Instrumento - O delegado Élzio Vicente afirma que os repasses de bilhões em multas à estatal e os outros bilhões que iriam para a criação de uma fundação privada, fatos que têm sido citados, judicialmente, resultaram de acordos que usavam as mesmas metodologia das delações premiadas, que, em seu conceito, são irregulares. Durante as investigações da 13ª Vara Federal de Curitiba, segundo o relatório, foram fechados 209 acordos de colaboração e 17 de leniência.

O método aplicado à colaboração premiada foi regulamentada após manifestações de 2013, no governo de Dilma Rousseff (PT), pouco antes da operação ter início. Segundo o delegado, os procuradores transformaram o que estava previsto em lei, instrumento que serviria como um meio de obtenção de provas, em uma "espécie mista de acordo de não persecução penal (não existente na legislação da época) e de transação penal”.

Valores - "Tratava-se, aparentemente, da importação de um modelo de resolução de questões criminais por meio do pagamento de dinheiro, inclusive negociando penas, cujas decisões homologatórias, no entender de Deltan Dallagnol, ‘não havendo questionamentos, transitavam em julgado", afirma o delegado no relatório.

Segundo o documento, o foco dos acordos deixou de ser a "contribuição do colaborador para a apuração em si" e passou a ser ajustes nos "efeitos da condenação, que unificavam e antecipavam penas, estabeleciam multas e as consequências de uma eventual sentença condenatória".

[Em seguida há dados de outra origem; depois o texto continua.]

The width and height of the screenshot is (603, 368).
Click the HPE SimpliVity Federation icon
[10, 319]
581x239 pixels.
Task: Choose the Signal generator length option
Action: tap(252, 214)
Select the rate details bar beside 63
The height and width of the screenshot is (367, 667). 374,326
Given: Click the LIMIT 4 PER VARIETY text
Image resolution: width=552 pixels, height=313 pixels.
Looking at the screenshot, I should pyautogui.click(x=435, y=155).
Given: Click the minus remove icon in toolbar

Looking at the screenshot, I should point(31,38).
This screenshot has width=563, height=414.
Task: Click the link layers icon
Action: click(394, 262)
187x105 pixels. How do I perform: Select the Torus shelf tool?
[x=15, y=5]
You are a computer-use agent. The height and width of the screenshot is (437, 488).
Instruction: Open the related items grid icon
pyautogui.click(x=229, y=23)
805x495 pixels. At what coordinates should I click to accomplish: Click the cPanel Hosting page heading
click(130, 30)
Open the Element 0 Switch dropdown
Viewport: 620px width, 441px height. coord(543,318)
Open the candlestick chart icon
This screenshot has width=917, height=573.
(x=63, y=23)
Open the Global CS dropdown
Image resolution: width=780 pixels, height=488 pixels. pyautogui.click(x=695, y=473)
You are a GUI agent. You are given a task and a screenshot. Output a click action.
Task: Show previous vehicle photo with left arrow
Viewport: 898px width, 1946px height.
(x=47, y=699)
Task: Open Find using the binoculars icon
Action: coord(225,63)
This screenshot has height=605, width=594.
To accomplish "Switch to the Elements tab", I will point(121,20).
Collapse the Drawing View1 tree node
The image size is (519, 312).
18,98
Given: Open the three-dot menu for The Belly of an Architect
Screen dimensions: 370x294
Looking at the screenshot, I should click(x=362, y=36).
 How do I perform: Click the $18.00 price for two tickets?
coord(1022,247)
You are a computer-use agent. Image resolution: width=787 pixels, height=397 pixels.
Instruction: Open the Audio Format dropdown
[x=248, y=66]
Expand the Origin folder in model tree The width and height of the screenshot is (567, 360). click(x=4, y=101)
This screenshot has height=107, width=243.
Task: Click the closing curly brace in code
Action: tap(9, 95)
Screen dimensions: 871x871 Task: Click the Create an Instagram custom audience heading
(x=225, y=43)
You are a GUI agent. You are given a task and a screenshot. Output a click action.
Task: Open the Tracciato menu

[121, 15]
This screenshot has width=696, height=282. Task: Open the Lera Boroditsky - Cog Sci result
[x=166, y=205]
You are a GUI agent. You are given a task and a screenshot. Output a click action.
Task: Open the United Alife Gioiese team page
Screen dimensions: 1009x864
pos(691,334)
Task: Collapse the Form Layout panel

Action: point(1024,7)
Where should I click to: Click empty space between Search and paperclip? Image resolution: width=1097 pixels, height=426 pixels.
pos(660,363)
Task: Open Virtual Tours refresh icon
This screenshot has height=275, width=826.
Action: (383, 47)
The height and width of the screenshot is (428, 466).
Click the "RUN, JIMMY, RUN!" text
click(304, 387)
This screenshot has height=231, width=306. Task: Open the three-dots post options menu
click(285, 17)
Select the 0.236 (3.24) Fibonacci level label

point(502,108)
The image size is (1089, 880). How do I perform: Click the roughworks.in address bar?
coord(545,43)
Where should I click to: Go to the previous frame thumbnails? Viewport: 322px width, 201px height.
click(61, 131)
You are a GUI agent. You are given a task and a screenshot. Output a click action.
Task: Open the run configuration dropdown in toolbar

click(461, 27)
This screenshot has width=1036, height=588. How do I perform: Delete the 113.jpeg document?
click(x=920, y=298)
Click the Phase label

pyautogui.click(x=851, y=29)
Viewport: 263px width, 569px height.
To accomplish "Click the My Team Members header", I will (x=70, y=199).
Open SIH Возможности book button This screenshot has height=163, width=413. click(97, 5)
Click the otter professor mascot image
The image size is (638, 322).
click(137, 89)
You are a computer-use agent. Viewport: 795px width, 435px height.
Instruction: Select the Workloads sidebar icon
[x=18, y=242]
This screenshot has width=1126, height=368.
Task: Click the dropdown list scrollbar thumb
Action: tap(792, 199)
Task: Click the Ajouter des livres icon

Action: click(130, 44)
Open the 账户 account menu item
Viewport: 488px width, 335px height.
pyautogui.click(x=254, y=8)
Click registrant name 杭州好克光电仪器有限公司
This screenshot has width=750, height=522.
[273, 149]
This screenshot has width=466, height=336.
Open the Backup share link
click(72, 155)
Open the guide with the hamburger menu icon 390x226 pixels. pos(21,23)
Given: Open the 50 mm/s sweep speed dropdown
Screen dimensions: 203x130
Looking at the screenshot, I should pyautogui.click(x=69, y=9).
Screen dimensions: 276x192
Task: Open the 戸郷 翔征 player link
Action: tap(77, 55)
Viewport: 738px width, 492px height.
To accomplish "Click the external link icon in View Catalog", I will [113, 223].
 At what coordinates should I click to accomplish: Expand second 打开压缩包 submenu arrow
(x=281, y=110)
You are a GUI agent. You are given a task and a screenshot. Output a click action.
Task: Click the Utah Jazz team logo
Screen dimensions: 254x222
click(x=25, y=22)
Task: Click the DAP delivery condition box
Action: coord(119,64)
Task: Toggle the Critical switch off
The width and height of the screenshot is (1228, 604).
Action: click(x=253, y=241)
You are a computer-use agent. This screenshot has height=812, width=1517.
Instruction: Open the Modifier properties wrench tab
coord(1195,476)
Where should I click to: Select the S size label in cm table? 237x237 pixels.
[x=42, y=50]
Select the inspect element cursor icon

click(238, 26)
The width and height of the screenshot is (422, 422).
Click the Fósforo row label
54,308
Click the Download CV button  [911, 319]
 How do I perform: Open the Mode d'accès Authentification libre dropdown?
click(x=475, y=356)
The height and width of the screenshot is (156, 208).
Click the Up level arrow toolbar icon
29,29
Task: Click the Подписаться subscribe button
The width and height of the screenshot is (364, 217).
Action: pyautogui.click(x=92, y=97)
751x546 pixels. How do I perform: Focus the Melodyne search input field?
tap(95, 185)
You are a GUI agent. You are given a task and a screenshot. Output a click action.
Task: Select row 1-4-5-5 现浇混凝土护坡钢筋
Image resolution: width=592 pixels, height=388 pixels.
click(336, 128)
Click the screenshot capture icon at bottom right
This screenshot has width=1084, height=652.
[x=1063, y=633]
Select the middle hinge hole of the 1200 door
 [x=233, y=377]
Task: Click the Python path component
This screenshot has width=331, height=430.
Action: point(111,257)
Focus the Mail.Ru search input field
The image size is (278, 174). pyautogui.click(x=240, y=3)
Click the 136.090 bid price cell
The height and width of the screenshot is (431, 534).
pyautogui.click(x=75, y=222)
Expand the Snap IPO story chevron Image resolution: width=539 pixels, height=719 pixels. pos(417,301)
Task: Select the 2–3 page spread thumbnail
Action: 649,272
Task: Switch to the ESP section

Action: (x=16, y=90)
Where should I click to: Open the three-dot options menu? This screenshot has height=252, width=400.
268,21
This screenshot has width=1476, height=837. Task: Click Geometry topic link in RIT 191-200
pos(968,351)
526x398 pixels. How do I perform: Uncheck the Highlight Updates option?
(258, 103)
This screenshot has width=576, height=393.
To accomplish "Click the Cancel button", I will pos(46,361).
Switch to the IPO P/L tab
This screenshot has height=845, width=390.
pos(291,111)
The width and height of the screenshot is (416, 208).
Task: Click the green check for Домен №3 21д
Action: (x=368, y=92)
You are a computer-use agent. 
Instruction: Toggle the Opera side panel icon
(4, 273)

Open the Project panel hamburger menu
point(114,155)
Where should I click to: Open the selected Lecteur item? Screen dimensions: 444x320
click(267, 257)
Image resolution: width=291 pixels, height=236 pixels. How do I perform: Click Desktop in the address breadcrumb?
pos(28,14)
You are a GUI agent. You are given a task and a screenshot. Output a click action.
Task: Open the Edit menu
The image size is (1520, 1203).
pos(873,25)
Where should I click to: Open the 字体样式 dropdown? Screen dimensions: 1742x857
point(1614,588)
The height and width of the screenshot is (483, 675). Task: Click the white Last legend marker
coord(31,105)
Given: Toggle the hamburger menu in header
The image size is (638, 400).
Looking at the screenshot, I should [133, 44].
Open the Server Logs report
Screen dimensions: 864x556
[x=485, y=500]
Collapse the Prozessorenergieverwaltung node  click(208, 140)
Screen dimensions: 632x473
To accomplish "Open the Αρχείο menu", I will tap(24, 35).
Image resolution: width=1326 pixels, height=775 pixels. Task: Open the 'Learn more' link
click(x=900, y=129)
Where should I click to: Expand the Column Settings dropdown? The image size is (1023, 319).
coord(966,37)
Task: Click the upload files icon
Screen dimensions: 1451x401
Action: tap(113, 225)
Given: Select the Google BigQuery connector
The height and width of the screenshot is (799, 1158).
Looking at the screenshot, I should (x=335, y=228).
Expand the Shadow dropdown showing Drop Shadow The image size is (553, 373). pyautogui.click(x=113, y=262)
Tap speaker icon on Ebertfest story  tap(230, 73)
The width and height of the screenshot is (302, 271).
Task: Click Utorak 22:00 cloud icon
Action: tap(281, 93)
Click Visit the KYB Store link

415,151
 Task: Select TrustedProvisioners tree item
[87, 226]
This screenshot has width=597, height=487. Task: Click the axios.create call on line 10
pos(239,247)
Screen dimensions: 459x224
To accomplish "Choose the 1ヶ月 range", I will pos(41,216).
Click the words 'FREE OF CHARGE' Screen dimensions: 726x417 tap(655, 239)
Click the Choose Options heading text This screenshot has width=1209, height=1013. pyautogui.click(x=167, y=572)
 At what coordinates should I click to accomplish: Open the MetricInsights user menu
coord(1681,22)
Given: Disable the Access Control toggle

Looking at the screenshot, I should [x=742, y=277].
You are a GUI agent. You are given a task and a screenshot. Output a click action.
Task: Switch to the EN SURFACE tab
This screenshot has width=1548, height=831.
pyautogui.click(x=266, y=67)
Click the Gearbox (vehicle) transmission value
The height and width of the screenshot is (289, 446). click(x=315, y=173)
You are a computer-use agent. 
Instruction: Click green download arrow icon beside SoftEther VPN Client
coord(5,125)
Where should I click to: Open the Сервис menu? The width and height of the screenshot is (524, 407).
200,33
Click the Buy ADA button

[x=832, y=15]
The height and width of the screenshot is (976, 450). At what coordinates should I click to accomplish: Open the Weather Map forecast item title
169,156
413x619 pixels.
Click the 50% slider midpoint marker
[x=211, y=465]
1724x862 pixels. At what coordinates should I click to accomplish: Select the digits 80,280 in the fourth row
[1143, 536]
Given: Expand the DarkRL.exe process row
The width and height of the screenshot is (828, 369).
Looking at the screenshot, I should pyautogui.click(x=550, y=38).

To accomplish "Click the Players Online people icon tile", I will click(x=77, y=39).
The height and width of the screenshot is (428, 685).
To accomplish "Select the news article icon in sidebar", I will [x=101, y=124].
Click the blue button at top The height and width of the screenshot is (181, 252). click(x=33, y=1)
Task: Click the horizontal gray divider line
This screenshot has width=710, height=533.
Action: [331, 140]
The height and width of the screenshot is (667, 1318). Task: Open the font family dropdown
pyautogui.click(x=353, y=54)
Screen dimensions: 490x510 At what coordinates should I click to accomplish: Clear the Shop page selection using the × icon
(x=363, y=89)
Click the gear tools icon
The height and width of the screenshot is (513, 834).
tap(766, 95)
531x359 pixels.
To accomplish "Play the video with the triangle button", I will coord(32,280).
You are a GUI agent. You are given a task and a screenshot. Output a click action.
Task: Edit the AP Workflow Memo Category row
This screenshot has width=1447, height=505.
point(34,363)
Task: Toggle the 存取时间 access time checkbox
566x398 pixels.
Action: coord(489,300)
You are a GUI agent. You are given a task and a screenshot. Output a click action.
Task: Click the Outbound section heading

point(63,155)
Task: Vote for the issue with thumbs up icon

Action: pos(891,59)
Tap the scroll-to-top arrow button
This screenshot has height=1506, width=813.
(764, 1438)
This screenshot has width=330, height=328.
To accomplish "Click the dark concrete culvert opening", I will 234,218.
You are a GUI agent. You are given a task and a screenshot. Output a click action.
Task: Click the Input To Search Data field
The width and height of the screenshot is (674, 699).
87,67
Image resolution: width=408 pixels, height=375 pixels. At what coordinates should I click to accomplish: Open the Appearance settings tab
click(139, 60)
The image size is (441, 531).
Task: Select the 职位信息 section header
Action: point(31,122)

A alteração, acrescenta o policial federal, permitiu que Moro destinasse valores de forma antecipada, o que foi a base para o direcionamento de dinheiro para segmentos estranhos ao rito processual.

De acordo com o delegado Moro, Hardt e o procurador Deltan Dallagnol incorreram no crime de peculato. O argumento é que eles teriam desviado o dinheiro ao repassar os valores à Petrobras sem antes definir qual seria a destinação correta.

Bilhões - "A discussão desse modelo de colaboração e de leniência importa porque tais ajustes foram a base dos repasses realizados no âmbito do já debatido processo denominado representação criminal e caracterizaram verdadeiros ensaios para a posterior celebração do acordo de assunção de compromissos firmados entre força-tarefa e Petrobras", continua o documento.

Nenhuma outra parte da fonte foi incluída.